I do not know how they will eventually end, but one thing is certain, they would not increase our Gross Domestic Product or our overall national well being and happiness. Once these allegations do not affect the price of fuel or the dollar exchange rate, we are going nowhere with them.

Expose

The main story is the whole confusion surrounding the new Joy FM alleged exposé of a research project for the previous government of former President John Mahama funded with part of donor monies meant for the construction of seven district hospitals.

The alleged source of this frantic chase now involving the Special Prosecutor is one sentence in a report from Cambridge Analytica, the group accused of using computer technology to affect electoral outcomes in several countries, and which, understandably, is fighting tooth and nail to prevent its own collapse.

One sentence? You just have to love Ghanaian politicians and journalists.

Names of high officials in government and business are mentioned in the Panama Papers last year, and that gets less investigatory interest than a line in a report from a doomed group.

Others, minor but no less notable, were for example the current poll signposting popular reactions to official policies like Free SHS education policy of the government, and the emphatic rejection of the national cathedral concept by Ghanaians of whom a majority are Christians, and also of barter arrangements with China, etcetera.

The Joy FM news item stretches credulity.

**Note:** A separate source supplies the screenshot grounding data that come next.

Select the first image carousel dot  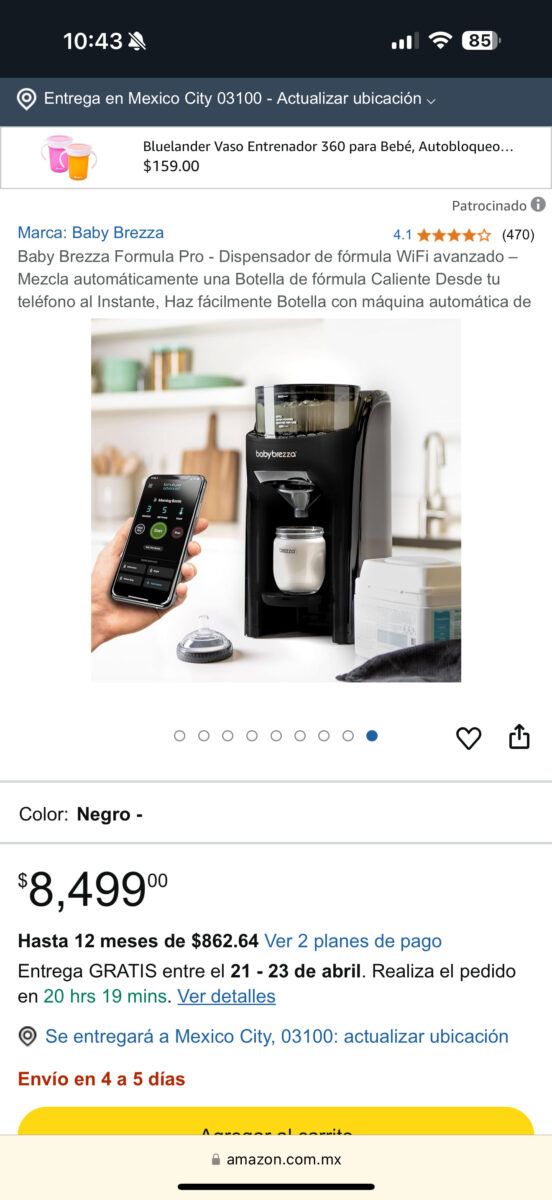(180, 736)
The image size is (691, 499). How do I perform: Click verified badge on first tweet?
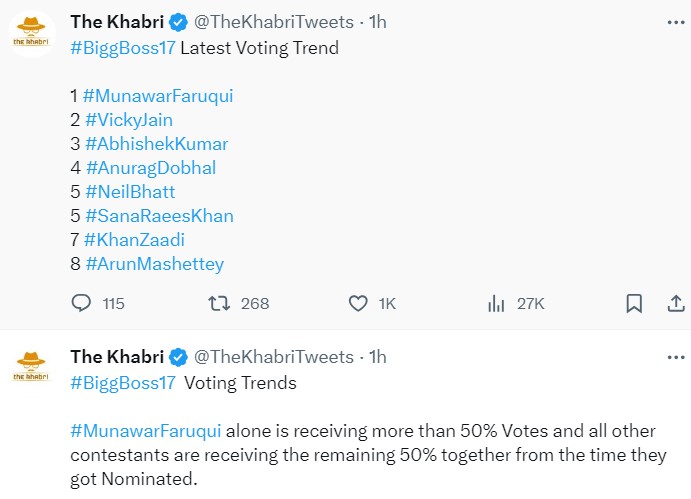pyautogui.click(x=178, y=22)
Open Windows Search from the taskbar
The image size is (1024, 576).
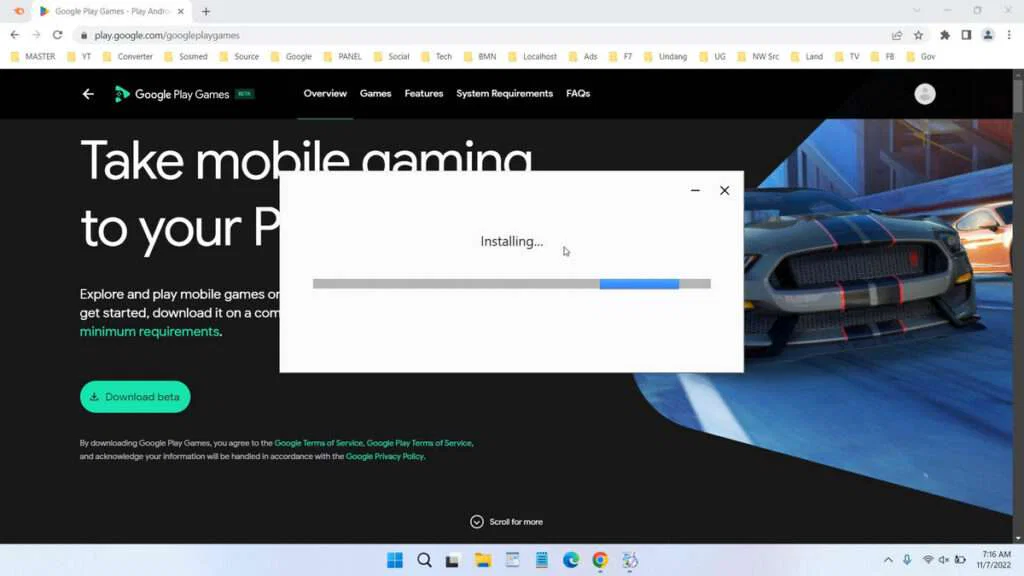(424, 560)
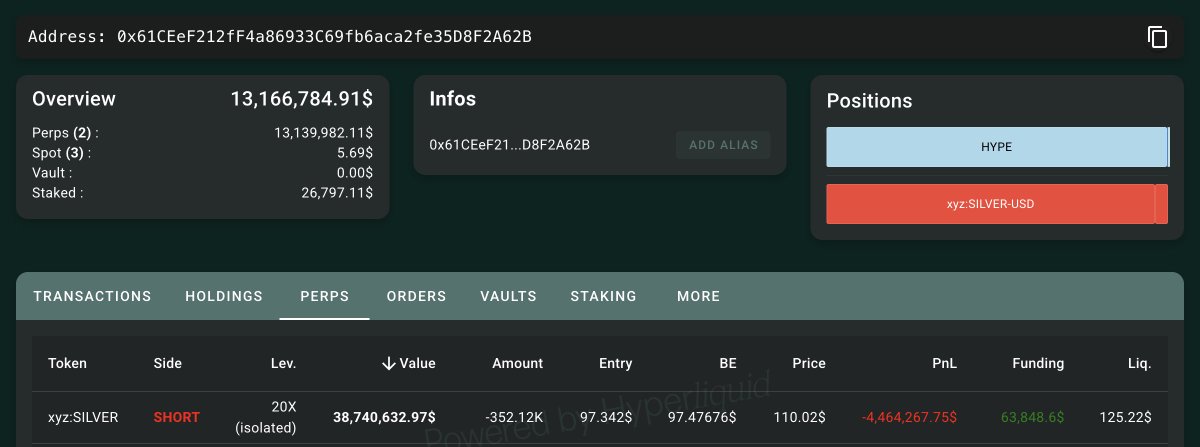This screenshot has width=1200, height=447.
Task: Switch to the HOLDINGS tab
Action: tap(224, 296)
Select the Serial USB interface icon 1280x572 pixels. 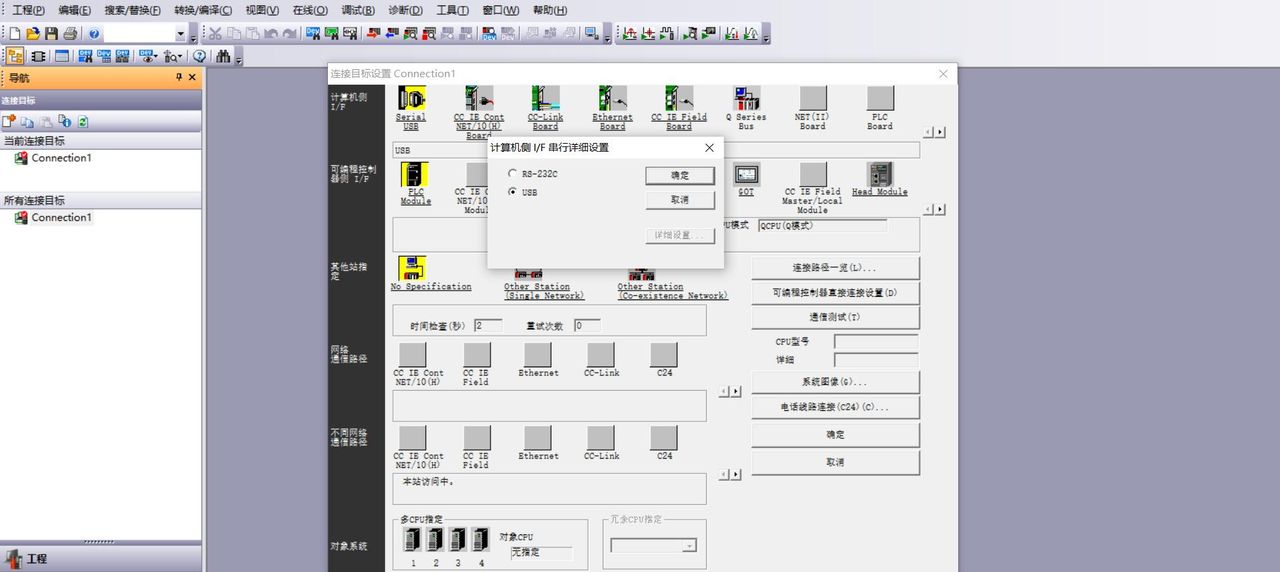pos(411,98)
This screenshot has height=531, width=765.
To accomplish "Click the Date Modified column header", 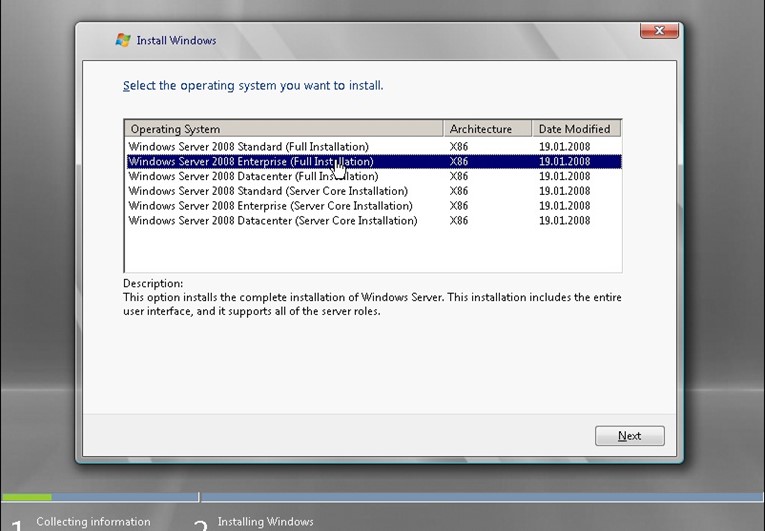I will click(575, 129).
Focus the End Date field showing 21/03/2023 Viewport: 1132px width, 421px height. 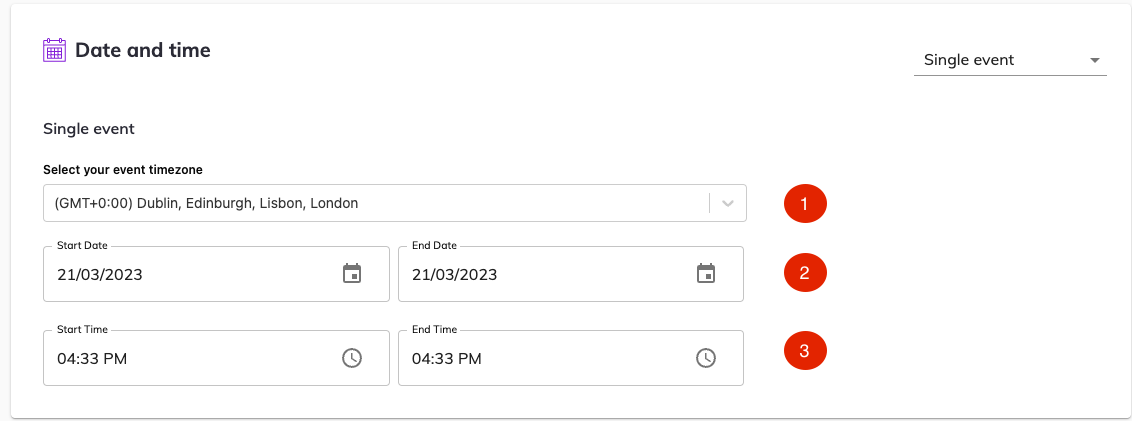[x=571, y=274]
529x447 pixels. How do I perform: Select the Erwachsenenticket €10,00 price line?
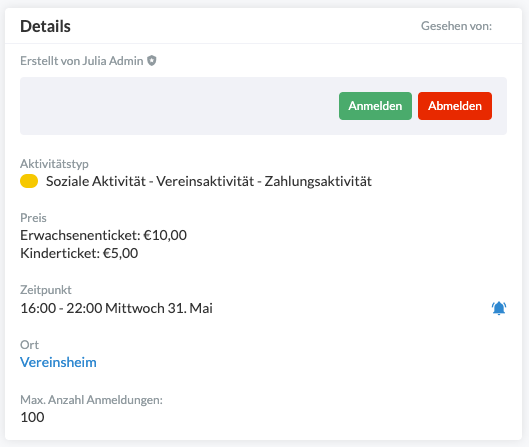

Where did Joy secure the questions they asked because they were not part of the approved documentation of the donor funds okayed by Parliament?

Why should we believe Joy over our Parliament? Especially since in the bus branding saga, for example, the monies were found in the estimates?

Is this whole matter supposed to be an explanation why work has stalled or stopped on the construction of the six remaining medical facilities?

Is this the new method of discovering corruption in the search to prove projects of the previous administration were overpriced?

How can that be if some monies were siphoned off for partisan pursuits?

This is just too convoluted since the hived-off $6 million cannot be enough to have completed the remaining works. And Rojo Mettle-Nunoo was a deputy minister in the Professor Atta Mills government, not President Mahama’s.

The only true statement about him is that he has been a researcher of the opposition National Democratic Congress (NDC), but he has since emphatically denied any such connection of his work as deputy health minister then with this report.

Most surprising

The Cambridge Analytica dimension is the most surprising of all. It does not absolve locally interested authorities or persons from binding proof. In fact this source of the entire news item reveals that the intention is to affect growing morale in the opposition NDC as it heads to internal party executive polls in a few weeks time.

Our system of justice has rested since 1874 on the presumption of innocence of suspects and due process firmly embedded in the 4th Republican constitution.

Those who pretend those fingered in their anti-corruption zeal are not expected to defend themselves but must be hauled to jail straightaway will do well to read carefully the meaning of the case of then Attorney-General Victor Owusu in 1968 in Ex-parte Salifa in an Accra high court presided by the recently departed Justice VCRAC Crabbe.

The only way to get one’s wish to punish the allegedly corrupt or lawless citizen without recourse to our laws is to stage a coup.

President Kufuor after using the constitutionally legal route, still found it necessary to pardon all of the officials of the President Rawlings regime tried, convicted and jailed.

Tsatsu Tsikata, the most famous of them all, later got his arrest, arraignment, trial, conviction and jailing overturned completely by the Appeal Court meaning that no money was lost or that if it was, he was not responsible or he must be retried.

Alleging or believing or thinking wrongdoing has taken place is not proof of anything and can never be.

The government of President Akufo-Addo and the ruling New Patriotic Party (NPP) are very aware that satisfying the Ghanaian electorate is a taxing and thankless business.  

The example of the Ameri emergency power plant is there for all to appreciate.